- _EXTRACT PROVIDED_
>>>>>
# Cree 5mm LEDs are awesome!



## JohnR66 (Dec 6, 2009)

While the major interest is with power LEDs, I tend to use a lot of 5mm LEDs where the high lumens are not needed and cost needs to be low. Tiring of all the junk LEDs hacked from x-mas light strings and purchased off of ebay and such, I thought I'd try some Cree LEDs. They are not really much more $$ than the the pricier ebay LEDs and as you see, perform great.

Amber seems to be a color that is hard to make bright. I thought I was going to have to go to a power LED to get the flux I want for a bike light side marker project, but a couple of the Crees will do the trick. Note the dim amber cheapie on the right.






The Reds have not changed much from the ones I got 3 years ago. Red has been bright for a while, still the cheap ebay reds I tried were feeble.





The brightest blues I had were the ones from DX. They were better than the 3 year old Crees. The new Cree out shines them. (DX blue on right)





Same story for green





The new white Cree is rather interesting. While The Nichia GS (on right) is still brighter, the Cree is not far behind and lacks the angry blue center. The Cree is a cool white, but is what I call "neutral-cool" - lacking the blueish or purple tint of many cheap LEDs. Higher bin Crees are said to match the GS in brightness.





The Cree on the right is a 24cd one CPF member "Sgt. LED" sent me a while back. The intensity looks the same, but the new one has a wider beam even though it is supposed to be 15 Deg, so it is emitting more light. In a QTY. of 100 I got them for 42 cents each. Not a bad deal for bright LEDs that won't quickly fade like the cheapo LEDs.





Notes: Cree C503 series 5mm LEDs. LED beam shots appear oblong due to camera angle used to avoid hot spot from hi-gloss white paint. I noticed Cree is now using a rectangular die in the indium gallium nitride LEDs (white, blue and green ones) the red and amber LEDs have the die cup as the anode. Perhaps they are using some sort of flip chip design? Thanks for looking.:huh:


----------



## tnforever (Dec 6, 2009)

Very interesting thread, John! I've been looking at low powered LEDs myself as a way to retrofit some old cheap flashlights to make them more interesting/useful 

Where do you get your LEDs (both high powered and 5mm) from? I've been looking for reputable places to buy them but I only really know of DX and Cutter. Ebay didn't even cross my mind...

I certainly like the look of those white 5mms I can sacrifice some brightness if it meant a beam that I would actually like to look at.


----------



## Vermonter73 (Dec 6, 2009)

Do you know what the lumens per watt is with these?


----------



## Scott_T (Dec 6, 2009)

I got some of the whites from DX to make night lights with and they really need diffusers, not too bad once its all mixed together.


----------



## JohnR66 (Dec 6, 2009)

tnforever said:


> Very interesting thread, John! I've been looking at low powered LEDs myself as a way to retrofit some old cheap flashlights to make them more interesting/useful
> 
> Where do you get your LEDs (both high powered and 5mm) from? I've been looking for reputable places to buy them but I only really know of DX and Cutter. Ebay didn't even cross my mind...
> 
> I certainly like the look of those white 5mms I can sacrifice some brightness if it meant a beam that I would actually like to look at.
<<<<<
- _TO DO_
1: Translate this sentence from the forum thread about Cree 5mm LEDs into French: "Amber seems to be a color that is hard to make bright."
2: Reproduce the stretch of the forum thread about Cree 5mm LEDs from "Amber seems to" through "blue on right)".

- _EXCERPTED DATA_
>>>>>
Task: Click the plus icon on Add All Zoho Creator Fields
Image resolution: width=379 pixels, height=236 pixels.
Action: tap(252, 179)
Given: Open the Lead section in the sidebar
<<<<<
>>>>>
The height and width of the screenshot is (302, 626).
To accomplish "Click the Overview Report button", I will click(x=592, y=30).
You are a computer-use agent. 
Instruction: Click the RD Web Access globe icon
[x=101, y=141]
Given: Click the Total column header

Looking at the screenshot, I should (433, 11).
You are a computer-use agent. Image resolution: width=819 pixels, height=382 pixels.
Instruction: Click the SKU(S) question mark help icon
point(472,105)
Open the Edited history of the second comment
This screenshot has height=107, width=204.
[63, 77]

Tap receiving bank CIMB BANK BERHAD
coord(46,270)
<<<<<
>>>>>
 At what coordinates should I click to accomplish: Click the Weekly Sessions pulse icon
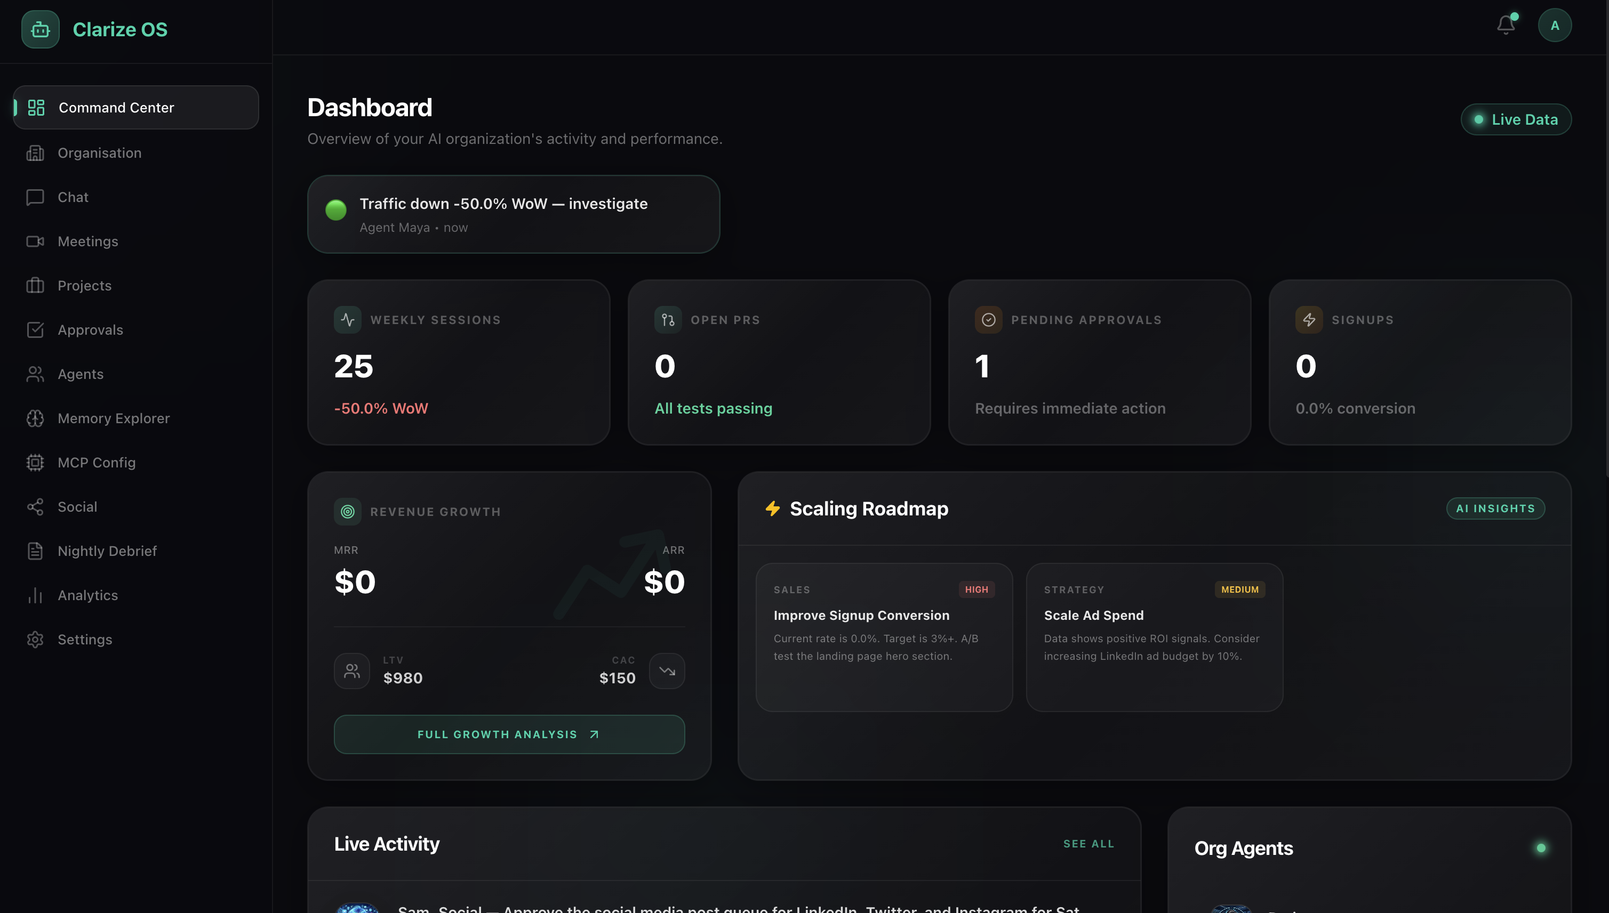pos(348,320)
<<<<<
- _SOLVED TASKS_
1: L'ambre semble être une couleur difficile à rendre lumineuse.

2:
Amber seems to be a color that is hard to make bright. I thought I was going to have to go to a power LED to get the flux I want for a bike light side marker project, but a couple of the Crees will do the trick. Note the dim amber cheapie on the right.






The Reds have not changed much from the ones I got 3 years ago. Red has been bright for a while, still the cheap ebay reds I tried were feeble.





The brightest blues I had were the ones from DX. They were better than the 3 year old Crees. The new Cree out shines them. (DX blue on right)